Robotics

As Welding Profession Declines, Will Robots Take the Spotlight?

07 August 2017

(Source: KUKA robots | CC-BY-SA-3.0)(Source: KUKA robots | CC-BY-SA-3.0)

Advanced manufacturing technologies incorporate robotic welding techniques to address the shortage of skilled welders. In 2010, the American Welding Society (AWS) reported a shortage of 200,000 welders. As the crevasse widens, the AWS estimates a projected shortage of 372,000 welders by 2026.

It appears that the steep learning curve associated with the welding profession is at odds with robotic welding centers, as learning to program a robotic welder is in the order of hours versus the years it takes to develop a qualified welder.

Advantages with Automation

Manufacturers are timid when deciding to take the plunge as they need assurance that the capital expenditure will pay dividends while operating in a competitive marketplace. It is true, however, that not all tasks can be completed by a robotic welding cell. Clamping requirements, access problems or specific positioning requirements may make them impossible or impractical for certain applications.

On the other hand, the advantages manufacturers can realize aren’t secluded to single tasks, nor are they incapable of welding large parts and assemblies. In reality, programming a robot is easy, several tasks can be saved to a control unit’s memory and use of tracks or gantries can allow for welding oversized parts.
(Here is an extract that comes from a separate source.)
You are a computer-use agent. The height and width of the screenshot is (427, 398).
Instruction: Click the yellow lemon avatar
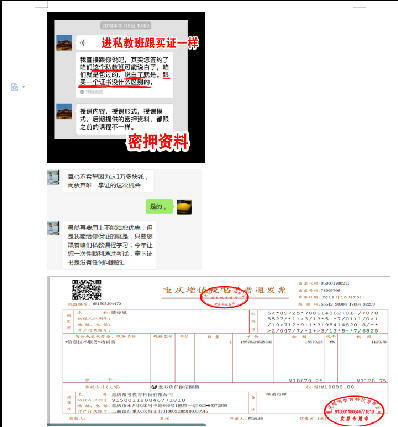(184, 207)
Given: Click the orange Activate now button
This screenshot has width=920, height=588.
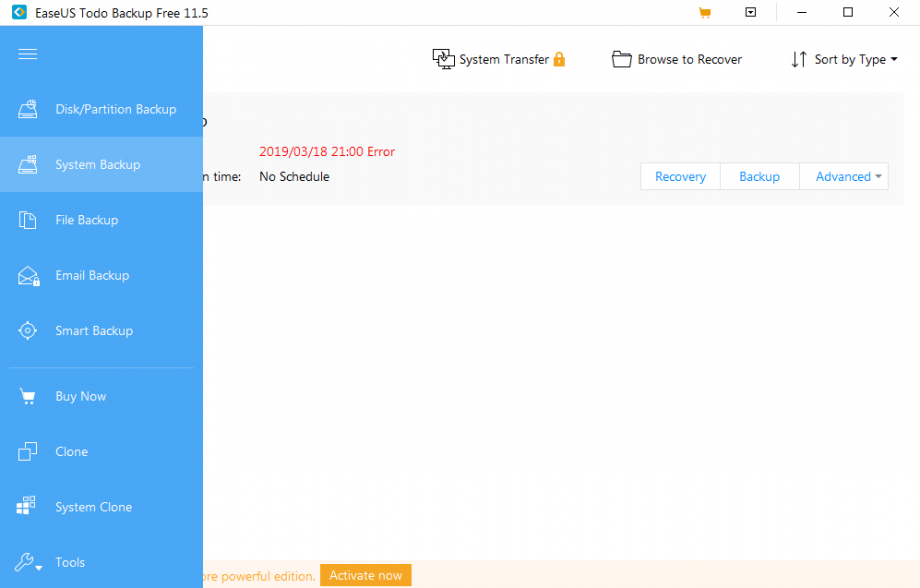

Successful implementation of a robotic welding cell hinges on work-flow considerations, choice of proper welding techniques, software support and design assistance. Fabrication of the part should be considered with – as well as without – robotics. Proper implementation begins with process design and it allows manufacturers to move past concerns with productivity and focus on what may be the more important task: how to limit downtime.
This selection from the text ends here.